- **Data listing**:
┄┄┄┄┄┄┄┄┄┄┄┄┄┄┄┄┄┄┄┄
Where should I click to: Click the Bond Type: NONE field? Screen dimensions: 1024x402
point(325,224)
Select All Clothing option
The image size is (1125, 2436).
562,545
┄┄┄┄┄┄┄┄┄┄┄┄┄┄┄┄┄┄┄┄
- **Given task**:
Please rewrite the items above, putting "Display size" in place of "Screen dimensions" and keeping everything else the same.

- **Exercise response**:
Where should I click to: Click the Bond Type: NONE field? Display size: 1024x402
point(325,224)
Select All Clothing option
The image size is (1125, 2436).
562,545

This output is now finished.